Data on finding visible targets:

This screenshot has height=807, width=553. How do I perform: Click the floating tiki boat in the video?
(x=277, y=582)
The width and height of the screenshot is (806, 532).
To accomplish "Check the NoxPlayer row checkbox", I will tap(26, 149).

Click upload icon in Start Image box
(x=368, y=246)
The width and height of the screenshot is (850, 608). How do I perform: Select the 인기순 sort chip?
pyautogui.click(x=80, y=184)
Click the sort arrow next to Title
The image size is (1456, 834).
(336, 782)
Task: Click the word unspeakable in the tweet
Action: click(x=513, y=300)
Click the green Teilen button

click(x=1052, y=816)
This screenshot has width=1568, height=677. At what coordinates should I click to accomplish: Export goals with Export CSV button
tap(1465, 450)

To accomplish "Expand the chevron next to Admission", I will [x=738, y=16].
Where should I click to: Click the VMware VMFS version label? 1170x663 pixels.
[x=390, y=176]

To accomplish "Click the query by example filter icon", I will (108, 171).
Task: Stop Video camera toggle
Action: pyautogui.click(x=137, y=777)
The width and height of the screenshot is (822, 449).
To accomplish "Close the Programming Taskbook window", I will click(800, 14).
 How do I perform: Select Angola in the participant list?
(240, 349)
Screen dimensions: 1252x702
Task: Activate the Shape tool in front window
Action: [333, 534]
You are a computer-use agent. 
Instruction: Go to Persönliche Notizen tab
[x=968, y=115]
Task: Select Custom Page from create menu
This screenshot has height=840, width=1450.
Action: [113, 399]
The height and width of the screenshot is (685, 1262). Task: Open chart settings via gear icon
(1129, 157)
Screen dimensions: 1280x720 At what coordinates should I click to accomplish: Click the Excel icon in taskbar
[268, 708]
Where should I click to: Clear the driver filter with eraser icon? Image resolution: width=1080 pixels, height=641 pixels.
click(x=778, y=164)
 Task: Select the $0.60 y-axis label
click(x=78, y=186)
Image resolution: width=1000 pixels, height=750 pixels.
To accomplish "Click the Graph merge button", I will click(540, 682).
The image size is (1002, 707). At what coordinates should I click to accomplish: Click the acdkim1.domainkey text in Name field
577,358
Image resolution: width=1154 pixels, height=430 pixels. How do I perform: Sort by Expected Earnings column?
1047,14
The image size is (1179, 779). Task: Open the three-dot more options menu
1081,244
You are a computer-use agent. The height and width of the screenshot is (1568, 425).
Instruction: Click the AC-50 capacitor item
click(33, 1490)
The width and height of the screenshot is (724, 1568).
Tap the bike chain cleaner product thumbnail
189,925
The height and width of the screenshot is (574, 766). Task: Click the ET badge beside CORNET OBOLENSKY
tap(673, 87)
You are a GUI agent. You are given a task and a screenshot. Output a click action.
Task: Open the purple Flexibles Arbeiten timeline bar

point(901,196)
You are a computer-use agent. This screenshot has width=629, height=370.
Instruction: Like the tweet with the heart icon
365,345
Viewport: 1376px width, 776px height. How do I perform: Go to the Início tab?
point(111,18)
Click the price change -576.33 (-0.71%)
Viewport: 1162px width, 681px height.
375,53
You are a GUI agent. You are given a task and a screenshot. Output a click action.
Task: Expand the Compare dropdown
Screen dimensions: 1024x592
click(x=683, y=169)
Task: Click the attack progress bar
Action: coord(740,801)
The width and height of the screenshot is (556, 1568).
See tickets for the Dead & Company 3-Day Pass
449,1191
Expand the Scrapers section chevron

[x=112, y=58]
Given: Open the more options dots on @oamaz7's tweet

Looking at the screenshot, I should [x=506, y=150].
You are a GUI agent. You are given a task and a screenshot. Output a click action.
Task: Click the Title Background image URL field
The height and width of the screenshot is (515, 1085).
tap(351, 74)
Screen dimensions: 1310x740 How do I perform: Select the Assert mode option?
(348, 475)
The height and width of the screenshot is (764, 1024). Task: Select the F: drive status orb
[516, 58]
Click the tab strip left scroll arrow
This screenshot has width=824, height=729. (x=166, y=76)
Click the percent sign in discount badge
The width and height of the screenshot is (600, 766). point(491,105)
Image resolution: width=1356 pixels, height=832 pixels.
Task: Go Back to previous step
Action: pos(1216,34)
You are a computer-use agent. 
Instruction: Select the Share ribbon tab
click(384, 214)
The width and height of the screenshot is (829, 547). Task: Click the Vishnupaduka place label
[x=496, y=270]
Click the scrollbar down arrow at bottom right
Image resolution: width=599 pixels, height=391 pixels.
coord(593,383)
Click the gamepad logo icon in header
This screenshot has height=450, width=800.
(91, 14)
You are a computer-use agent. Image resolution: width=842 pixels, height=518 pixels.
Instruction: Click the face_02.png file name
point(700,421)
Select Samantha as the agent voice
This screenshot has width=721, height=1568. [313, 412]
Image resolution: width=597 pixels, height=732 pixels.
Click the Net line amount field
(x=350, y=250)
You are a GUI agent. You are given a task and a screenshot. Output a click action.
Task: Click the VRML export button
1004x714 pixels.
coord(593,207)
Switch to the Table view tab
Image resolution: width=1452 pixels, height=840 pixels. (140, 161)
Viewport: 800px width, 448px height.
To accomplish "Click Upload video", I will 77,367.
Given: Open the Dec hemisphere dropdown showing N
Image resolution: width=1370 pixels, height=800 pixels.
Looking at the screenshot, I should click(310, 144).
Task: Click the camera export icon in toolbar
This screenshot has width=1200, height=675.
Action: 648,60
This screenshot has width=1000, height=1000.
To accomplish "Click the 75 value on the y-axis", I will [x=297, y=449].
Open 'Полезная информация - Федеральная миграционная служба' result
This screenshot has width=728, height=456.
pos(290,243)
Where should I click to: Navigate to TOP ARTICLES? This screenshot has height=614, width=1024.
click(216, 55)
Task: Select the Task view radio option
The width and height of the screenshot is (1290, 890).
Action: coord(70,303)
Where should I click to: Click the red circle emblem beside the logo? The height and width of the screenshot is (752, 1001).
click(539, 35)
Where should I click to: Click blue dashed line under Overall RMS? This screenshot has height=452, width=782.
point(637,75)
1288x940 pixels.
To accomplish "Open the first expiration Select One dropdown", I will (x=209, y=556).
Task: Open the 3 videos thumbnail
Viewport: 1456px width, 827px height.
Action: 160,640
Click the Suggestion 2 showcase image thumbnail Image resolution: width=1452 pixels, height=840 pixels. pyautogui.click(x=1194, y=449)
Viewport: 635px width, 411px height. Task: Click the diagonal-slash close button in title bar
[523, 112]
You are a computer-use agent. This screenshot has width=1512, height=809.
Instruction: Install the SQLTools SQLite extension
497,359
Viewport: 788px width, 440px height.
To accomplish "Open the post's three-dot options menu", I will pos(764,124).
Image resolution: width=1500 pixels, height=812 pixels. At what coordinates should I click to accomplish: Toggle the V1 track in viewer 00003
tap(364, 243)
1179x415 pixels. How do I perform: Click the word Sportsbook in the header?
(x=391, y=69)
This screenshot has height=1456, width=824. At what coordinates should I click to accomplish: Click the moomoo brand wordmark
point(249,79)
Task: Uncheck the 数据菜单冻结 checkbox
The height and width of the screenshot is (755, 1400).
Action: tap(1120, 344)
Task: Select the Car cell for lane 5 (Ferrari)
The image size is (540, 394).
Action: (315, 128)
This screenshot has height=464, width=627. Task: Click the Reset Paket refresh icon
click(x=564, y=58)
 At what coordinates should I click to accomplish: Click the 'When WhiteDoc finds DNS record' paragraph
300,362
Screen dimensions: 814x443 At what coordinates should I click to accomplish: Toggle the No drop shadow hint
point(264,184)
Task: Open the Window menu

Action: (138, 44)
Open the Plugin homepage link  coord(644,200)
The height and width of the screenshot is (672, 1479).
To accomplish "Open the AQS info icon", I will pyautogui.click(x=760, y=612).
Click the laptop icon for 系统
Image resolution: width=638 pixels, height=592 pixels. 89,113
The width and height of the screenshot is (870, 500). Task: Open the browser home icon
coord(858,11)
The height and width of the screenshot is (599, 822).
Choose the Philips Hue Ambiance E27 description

Given instruction:
From the items above, copy each line that contains the string "perform". Treat uppercase and lowercase as different.

Complete output:
This screenshot has height=807, width=553. How do I perform: Click the floating tiki boat in the video?
The width and height of the screenshot is (850, 608). How do I perform: Select the 인기순 sort chip?
 How do I perform: Select Angola in the participant list?
Image resolution: width=1154 pixels, height=430 pixels. How do I perform: Sort by Expected Earnings column?
Viewport: 1376px width, 776px height. How do I perform: Go to the Início tab?
Screen dimensions: 1310x740 How do I perform: Select the Assert mode option?
1179x415 pixels. How do I perform: Click the word Sportsbook in the header?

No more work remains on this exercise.